:: Extracted information ::
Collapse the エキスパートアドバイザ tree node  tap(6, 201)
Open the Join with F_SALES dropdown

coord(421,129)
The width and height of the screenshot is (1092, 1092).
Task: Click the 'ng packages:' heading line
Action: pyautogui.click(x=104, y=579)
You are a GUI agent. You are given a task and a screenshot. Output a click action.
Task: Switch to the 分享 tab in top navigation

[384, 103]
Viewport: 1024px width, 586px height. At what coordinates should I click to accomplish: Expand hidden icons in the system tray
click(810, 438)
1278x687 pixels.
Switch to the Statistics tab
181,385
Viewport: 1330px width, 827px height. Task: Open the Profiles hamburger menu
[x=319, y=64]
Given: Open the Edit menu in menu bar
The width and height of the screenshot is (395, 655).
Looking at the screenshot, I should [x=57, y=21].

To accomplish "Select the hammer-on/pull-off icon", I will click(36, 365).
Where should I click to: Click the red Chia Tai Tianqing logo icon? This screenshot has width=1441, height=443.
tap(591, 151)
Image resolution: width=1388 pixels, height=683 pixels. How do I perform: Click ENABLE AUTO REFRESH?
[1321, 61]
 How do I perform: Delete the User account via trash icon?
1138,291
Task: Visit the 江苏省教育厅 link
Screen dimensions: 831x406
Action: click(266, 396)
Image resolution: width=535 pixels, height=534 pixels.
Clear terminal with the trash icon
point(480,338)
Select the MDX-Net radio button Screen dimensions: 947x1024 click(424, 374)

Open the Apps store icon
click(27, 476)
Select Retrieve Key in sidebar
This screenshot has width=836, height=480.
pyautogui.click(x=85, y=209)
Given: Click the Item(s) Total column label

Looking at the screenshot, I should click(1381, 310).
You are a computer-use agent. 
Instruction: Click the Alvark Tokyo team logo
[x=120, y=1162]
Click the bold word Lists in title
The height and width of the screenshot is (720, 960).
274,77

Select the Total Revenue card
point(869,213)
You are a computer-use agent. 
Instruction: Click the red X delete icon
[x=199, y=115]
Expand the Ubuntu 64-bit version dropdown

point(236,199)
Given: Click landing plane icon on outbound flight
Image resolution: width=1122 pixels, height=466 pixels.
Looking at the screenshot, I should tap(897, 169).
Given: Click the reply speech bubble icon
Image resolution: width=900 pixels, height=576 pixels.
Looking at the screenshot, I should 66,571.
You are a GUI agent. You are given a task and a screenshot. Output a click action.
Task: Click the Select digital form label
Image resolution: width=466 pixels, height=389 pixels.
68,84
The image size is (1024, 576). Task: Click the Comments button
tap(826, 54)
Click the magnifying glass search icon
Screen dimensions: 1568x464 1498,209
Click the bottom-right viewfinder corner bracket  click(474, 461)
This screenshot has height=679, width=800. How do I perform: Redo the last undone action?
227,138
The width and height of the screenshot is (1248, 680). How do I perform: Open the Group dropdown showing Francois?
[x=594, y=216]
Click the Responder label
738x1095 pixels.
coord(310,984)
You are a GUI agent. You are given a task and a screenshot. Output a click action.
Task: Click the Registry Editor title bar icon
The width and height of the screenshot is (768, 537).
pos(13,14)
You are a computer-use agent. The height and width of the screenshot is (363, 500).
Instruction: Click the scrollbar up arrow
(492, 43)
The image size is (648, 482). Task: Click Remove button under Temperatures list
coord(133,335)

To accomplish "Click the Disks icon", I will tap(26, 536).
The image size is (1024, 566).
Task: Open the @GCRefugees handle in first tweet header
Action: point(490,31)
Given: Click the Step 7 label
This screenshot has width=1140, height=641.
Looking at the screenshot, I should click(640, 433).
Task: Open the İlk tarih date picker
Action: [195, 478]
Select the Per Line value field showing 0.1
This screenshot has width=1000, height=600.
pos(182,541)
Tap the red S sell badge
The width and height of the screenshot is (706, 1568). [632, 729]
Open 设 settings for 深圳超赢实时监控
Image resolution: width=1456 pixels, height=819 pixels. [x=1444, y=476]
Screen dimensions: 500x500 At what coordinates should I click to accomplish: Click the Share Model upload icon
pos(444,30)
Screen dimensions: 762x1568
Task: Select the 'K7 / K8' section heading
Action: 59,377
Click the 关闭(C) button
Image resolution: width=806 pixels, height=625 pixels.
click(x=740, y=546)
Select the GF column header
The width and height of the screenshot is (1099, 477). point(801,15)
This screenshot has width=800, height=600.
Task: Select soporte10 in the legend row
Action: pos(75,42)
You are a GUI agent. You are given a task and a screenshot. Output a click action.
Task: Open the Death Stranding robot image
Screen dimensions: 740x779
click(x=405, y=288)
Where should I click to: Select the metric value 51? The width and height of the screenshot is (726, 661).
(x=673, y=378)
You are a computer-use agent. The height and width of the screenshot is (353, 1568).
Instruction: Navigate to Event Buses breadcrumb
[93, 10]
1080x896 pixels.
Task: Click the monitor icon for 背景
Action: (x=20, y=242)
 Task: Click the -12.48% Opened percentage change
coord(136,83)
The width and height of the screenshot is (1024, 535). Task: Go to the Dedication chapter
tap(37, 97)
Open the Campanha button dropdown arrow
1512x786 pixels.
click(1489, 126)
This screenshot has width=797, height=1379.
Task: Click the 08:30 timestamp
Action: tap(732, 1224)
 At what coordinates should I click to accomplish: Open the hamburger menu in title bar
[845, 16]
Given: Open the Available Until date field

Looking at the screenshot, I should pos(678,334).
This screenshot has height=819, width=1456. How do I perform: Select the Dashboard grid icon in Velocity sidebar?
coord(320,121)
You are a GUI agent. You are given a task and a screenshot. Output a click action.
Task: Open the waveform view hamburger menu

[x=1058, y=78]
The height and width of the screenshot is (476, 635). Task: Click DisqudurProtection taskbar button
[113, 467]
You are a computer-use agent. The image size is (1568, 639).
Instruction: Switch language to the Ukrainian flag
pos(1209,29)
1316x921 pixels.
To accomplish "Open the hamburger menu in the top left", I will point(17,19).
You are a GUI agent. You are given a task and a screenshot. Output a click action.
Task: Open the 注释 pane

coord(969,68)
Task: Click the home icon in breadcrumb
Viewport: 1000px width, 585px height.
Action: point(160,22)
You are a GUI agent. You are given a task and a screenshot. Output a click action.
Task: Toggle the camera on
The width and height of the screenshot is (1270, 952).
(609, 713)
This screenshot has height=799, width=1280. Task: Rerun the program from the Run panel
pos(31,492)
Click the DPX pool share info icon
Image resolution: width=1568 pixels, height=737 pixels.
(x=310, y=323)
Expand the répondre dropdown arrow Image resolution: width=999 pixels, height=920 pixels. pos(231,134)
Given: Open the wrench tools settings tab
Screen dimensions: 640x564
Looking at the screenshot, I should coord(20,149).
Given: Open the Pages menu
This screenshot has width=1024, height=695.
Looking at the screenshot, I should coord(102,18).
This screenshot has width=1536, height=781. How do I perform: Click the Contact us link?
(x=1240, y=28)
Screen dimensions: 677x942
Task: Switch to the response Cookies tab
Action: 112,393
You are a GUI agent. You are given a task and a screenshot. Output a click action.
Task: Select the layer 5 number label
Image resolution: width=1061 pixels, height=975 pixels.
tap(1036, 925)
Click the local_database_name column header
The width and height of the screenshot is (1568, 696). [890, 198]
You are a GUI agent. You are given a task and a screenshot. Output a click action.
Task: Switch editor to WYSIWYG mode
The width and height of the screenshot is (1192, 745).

:: Work to complete ::
Having looked over the entries above, reproduce all of them exactly.

:: Task output ::
Collapse the エキスパートアドバイザ tree node  tap(6, 201)
Open the Join with F_SALES dropdown

coord(421,129)
The width and height of the screenshot is (1092, 1092).
Task: Click the 'ng packages:' heading line
Action: pyautogui.click(x=104, y=579)
You are a GUI agent. You are given a task and a screenshot. Output a click action.
Task: Switch to the 分享 tab in top navigation

[384, 103]
Viewport: 1024px width, 586px height. At what coordinates should I click to accomplish: Expand hidden icons in the system tray
click(810, 438)
1278x687 pixels.
Switch to the Statistics tab
181,385
Viewport: 1330px width, 827px height. Task: Open the Profiles hamburger menu
[x=319, y=64]
Given: Open the Edit menu in menu bar
The width and height of the screenshot is (395, 655).
Looking at the screenshot, I should [x=57, y=21].

To accomplish "Select the hammer-on/pull-off icon", I will click(36, 365).
Where should I click to: Click the red Chia Tai Tianqing logo icon? This screenshot has width=1441, height=443.
tap(591, 151)
Image resolution: width=1388 pixels, height=683 pixels. How do I perform: Click ENABLE AUTO REFRESH?
[1321, 61]
 How do I perform: Delete the User account via trash icon?
1138,291
Task: Visit the 江苏省教育厅 link
Screen dimensions: 831x406
Action: click(266, 396)
Image resolution: width=535 pixels, height=534 pixels.
Clear terminal with the trash icon
point(480,338)
Select the MDX-Net radio button Screen dimensions: 947x1024 click(424, 374)

Open the Apps store icon
click(27, 476)
Select Retrieve Key in sidebar
This screenshot has width=836, height=480.
pyautogui.click(x=85, y=209)
Given: Click the Item(s) Total column label

Looking at the screenshot, I should click(1381, 310).
You are a computer-use agent. 
Instruction: Click the Alvark Tokyo team logo
[x=120, y=1162]
Click the bold word Lists in title
The height and width of the screenshot is (720, 960).
274,77

Select the Total Revenue card
point(869,213)
You are a computer-use agent. 
Instruction: Click the red X delete icon
[x=199, y=115]
Expand the Ubuntu 64-bit version dropdown

point(236,199)
Given: Click landing plane icon on outbound flight
Image resolution: width=1122 pixels, height=466 pixels.
Looking at the screenshot, I should tap(897, 169).
Given: Click the reply speech bubble icon
Image resolution: width=900 pixels, height=576 pixels.
Looking at the screenshot, I should 66,571.
You are a GUI agent. You are given a task and a screenshot. Output a click action.
Task: Click the Select digital form label
Image resolution: width=466 pixels, height=389 pixels.
68,84
The image size is (1024, 576). Task: Click the Comments button
tap(826, 54)
Click the magnifying glass search icon
Screen dimensions: 1568x464 1498,209
Click the bottom-right viewfinder corner bracket  click(474, 461)
This screenshot has height=679, width=800. How do I perform: Redo the last undone action?
227,138
The width and height of the screenshot is (1248, 680). How do I perform: Open the Group dropdown showing Francois?
[x=594, y=216]
Click the Responder label
738x1095 pixels.
coord(310,984)
You are a GUI agent. You are given a task and a screenshot. Output a click action.
Task: Click the Registry Editor title bar icon
The width and height of the screenshot is (768, 537).
pos(13,14)
You are a computer-use agent. The height and width of the screenshot is (363, 500).
Instruction: Click the scrollbar up arrow
(492, 43)
The image size is (648, 482). Task: Click Remove button under Temperatures list
coord(133,335)

To accomplish "Click the Disks icon", I will tap(26, 536).
The image size is (1024, 566).
Task: Open the @GCRefugees handle in first tweet header
Action: point(490,31)
Given: Click the Step 7 label
This screenshot has width=1140, height=641.
Looking at the screenshot, I should click(640, 433).
Task: Open the İlk tarih date picker
Action: [195, 478]
Select the Per Line value field showing 0.1
This screenshot has width=1000, height=600.
pos(182,541)
Tap the red S sell badge
The width and height of the screenshot is (706, 1568). [632, 729]
Open 设 settings for 深圳超赢实时监控
Image resolution: width=1456 pixels, height=819 pixels. [x=1444, y=476]
Screen dimensions: 500x500 At what coordinates should I click to accomplish: Click the Share Model upload icon
pos(444,30)
Screen dimensions: 762x1568
Task: Select the 'K7 / K8' section heading
Action: 59,377
Click the 关闭(C) button
Image resolution: width=806 pixels, height=625 pixels.
click(x=740, y=546)
Select the GF column header
The width and height of the screenshot is (1099, 477). point(801,15)
This screenshot has width=800, height=600.
Task: Select soporte10 in the legend row
Action: pos(75,42)
You are a GUI agent. You are given a task and a screenshot. Output a click action.
Task: Open the Death Stranding robot image
Screen dimensions: 740x779
click(x=405, y=288)
Where should I click to: Select the metric value 51? The width and height of the screenshot is (726, 661).
(x=673, y=378)
You are a computer-use agent. The height and width of the screenshot is (353, 1568).
Instruction: Navigate to Event Buses breadcrumb
[93, 10]
1080x896 pixels.
Task: Click the monitor icon for 背景
Action: (x=20, y=242)
 Task: Click the -12.48% Opened percentage change
coord(136,83)
The width and height of the screenshot is (1024, 535). Task: Go to the Dedication chapter
tap(37, 97)
Open the Campanha button dropdown arrow
1512x786 pixels.
click(1489, 126)
This screenshot has width=797, height=1379.
Task: Click the 08:30 timestamp
Action: tap(732, 1224)
 At what coordinates should I click to accomplish: Open the hamburger menu in title bar
[845, 16]
Given: Open the Available Until date field

Looking at the screenshot, I should pos(678,334).
This screenshot has height=819, width=1456. How do I perform: Select the Dashboard grid icon in Velocity sidebar?
coord(320,121)
You are a GUI agent. You are given a task and a screenshot. Output a click action.
Task: Open the waveform view hamburger menu

[x=1058, y=78]
The height and width of the screenshot is (476, 635). Task: Click DisqudurProtection taskbar button
[113, 467]
You are a computer-use agent. The image size is (1568, 639).
Instruction: Switch language to the Ukrainian flag
pos(1209,29)
1316x921 pixels.
To accomplish "Open the hamburger menu in the top left", I will point(17,19).
You are a GUI agent. You are given a task and a screenshot. Output a click action.
Task: Open the 注释 pane

coord(969,68)
Task: Click the home icon in breadcrumb
Viewport: 1000px width, 585px height.
Action: point(160,22)
You are a GUI agent. You are given a task and a screenshot. Output a click action.
Task: Toggle the camera on
The width and height of the screenshot is (1270, 952).
(609, 713)
This screenshot has height=799, width=1280. Task: Rerun the program from the Run panel
pos(31,492)
Click the DPX pool share info icon
Image resolution: width=1568 pixels, height=737 pixels.
(x=310, y=323)
Expand the répondre dropdown arrow Image resolution: width=999 pixels, height=920 pixels. pos(231,134)
Given: Open the wrench tools settings tab
Screen dimensions: 640x564
Looking at the screenshot, I should coord(20,149).
Given: Open the Pages menu
This screenshot has width=1024, height=695.
Looking at the screenshot, I should coord(102,18).
This screenshot has width=1536, height=781. How do I perform: Click the Contact us link?
(x=1240, y=28)
Screen dimensions: 677x942
Task: Switch to the response Cookies tab
Action: 112,393
You are a GUI agent. You are given a task and a screenshot. Output a click action.
Task: Select the layer 5 number label
Image resolution: width=1061 pixels, height=975 pixels.
tap(1036, 925)
Click the local_database_name column header
The width and height of the screenshot is (1568, 696). [890, 198]
You are a GUI agent. You are given a task and a screenshot. Output a click action.
Task: Switch editor to WYSIWYG mode
The width and height of the screenshot is (1192, 745).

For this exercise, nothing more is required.